There’s about half an hour left of Black History Month as I type this, and I am determined to cling to each minute left, use it. I feel like I’ve been slightly MIA this month–a respite from writing, a sabbatical from marching, moments in shadowed corners away from the fray, where I hear my breath and hear my thoughts.
February has been such a pendulum month with peaked highs and such deep lows that I don’t know how to summarize it, so I won’t try to. I can’t fully articulate the soul-ache extended to my limbs, the way you wake up tired after a full night of slumber. Neither can I fully capture the heady joy that awakens, vibrates into being unexpectedly, and thrums new life into my fingers as they flex and I face a new day. It’s both of these coexisting realities I have known this month as I unravel my country to examine its threads and allow God to unravel me so I can be known.
But in these remaining minutes, I want to remember, that is, I want to pay homage to the blackness that birthed me and has also been part of the dual realities–the weariness and the vitality.

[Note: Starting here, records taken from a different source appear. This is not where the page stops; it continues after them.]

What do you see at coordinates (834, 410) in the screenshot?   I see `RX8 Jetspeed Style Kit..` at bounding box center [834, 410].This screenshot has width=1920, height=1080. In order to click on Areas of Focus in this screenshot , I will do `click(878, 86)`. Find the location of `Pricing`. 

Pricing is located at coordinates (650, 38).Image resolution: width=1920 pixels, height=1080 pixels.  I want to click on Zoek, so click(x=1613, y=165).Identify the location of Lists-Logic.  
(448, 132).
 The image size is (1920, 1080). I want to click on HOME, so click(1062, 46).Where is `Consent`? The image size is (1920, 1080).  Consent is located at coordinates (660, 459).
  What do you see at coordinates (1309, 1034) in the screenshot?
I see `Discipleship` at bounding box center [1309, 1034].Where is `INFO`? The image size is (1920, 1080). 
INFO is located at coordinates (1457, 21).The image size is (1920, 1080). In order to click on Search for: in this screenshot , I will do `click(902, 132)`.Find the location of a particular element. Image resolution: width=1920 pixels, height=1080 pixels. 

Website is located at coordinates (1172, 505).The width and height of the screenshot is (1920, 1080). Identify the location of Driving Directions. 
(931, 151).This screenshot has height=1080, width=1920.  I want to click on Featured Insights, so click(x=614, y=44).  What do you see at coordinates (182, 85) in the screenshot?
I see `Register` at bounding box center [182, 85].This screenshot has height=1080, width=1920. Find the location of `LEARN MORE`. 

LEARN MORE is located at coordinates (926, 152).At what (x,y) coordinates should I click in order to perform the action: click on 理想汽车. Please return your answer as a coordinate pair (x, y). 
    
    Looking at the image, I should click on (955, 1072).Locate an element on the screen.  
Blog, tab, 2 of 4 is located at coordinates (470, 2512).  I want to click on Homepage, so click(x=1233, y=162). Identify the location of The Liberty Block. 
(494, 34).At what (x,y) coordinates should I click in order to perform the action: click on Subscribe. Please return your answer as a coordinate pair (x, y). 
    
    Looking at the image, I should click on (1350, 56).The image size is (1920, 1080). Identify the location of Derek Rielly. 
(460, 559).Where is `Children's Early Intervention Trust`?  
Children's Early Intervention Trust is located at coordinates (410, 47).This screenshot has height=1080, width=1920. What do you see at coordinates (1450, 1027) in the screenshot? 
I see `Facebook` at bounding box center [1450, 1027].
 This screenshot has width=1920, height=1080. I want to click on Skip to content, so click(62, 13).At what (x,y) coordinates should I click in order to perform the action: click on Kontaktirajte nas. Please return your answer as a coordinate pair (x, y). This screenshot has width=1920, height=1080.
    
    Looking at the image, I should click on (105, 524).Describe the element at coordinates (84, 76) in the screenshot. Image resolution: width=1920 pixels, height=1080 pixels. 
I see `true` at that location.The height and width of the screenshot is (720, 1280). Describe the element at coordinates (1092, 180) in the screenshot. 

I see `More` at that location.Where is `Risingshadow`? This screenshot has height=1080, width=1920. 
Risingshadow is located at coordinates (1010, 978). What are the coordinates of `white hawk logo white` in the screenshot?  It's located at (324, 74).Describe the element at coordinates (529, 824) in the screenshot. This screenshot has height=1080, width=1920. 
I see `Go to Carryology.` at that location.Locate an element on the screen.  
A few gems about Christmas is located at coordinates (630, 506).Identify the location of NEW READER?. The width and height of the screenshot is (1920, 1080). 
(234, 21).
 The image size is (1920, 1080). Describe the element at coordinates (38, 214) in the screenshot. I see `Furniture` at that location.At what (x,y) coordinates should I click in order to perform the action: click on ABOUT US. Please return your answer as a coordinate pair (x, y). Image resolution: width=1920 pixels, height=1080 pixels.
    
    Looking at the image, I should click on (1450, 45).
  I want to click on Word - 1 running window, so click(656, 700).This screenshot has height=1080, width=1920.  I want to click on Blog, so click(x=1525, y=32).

I want to remember the black women who have seen me through seasons and those seasoned with years beyond my own.
I want to remember my Abuela whose stories pulled me to an island I had never seen and whose own story dared me to be a warrior like her, serenity and fortitude in the cocoa-brown of her eyes.
I want to remember my Grandmother Joan, whose patient brown hands could stir pitchers of brown-sugared lemonade, wave into the air with her bright, high laugh, or clasp my shoulder as she reminded me again that I belong to her, belong to family.
I want to remember my aunts, black, bold, laughing, loving, drawing us all in and together, Caribbean beats and earrings with afro-womened silhouettes.
I want to remember my mom, who gave me histories to interpret my existence, took me to Civil Rights museums and MLK’s fatal hotel, but also the grassy knoll in Downtown Nyack where she hosted picnics with me and my sister where we feasted on peanut butter and jelly sandwiches; she gifted us innocence.
I want to remember the black girls of my childhood on my screen, the Tia and Tamera Mowrys and Kesha from The Magic School Bus and even Francine from Arthur (coded black) that showed me that I belong in so many spaces, even if then the screen didn’t show us in all of them.
I want to remember the women from graves long grassed over: Sojourner Truth with her blunt, fierce gaze, Harriet Tubman, Marian Anderson–whom I did my first biography book report about.
I want to remember the black women in my childhood church who mentored me, sang with me, and taught me to pray to a God that created all our colors and cherished us.
I want to remember the black sisters in my church now that give me the freedom to break apart but keep me from being forever strewn in pieces–who also let me be full and loud and unapologetic.
I want to remember my black friends in college who rinsed the product from my hair, invited me to discover my own blackness, and taught me how to be angry.
I want to remember the black women on YouTube who helped me love my curls.
I want to remember Maya Angelou, whose words taught my own to push past the wired walls of fear and self-consciousness that caged them and find the music freed beyond them.
I want to remember the singers of the blues, of the oldies, of Motown, that my 24-year-old soul still finds resonance with years later when I hear them sing of new love, endured struggles, and the sparkled, boogied happiness to be found in-between beats of a longer song.
I want to remember the black women I see protesting on the news, lecturing in white academic halls, preaching poetry in protest on a vacant stage–the ones who refuse to be made invisible and give me the courage to be seen.
I want to remember the black women whom I am friends with still, whom I weep on the phone with and rant on sidewalks with and dance to Beyonce and the Wobble and samba with (shout-out to all the Afro-Latinas out there!).
I want to remember the black women I have never known, but whose lives I feel the weight of with each step I take.
You will never be forgotten. With 2 minutes to spare, I’ve done my very small part in making sure of it.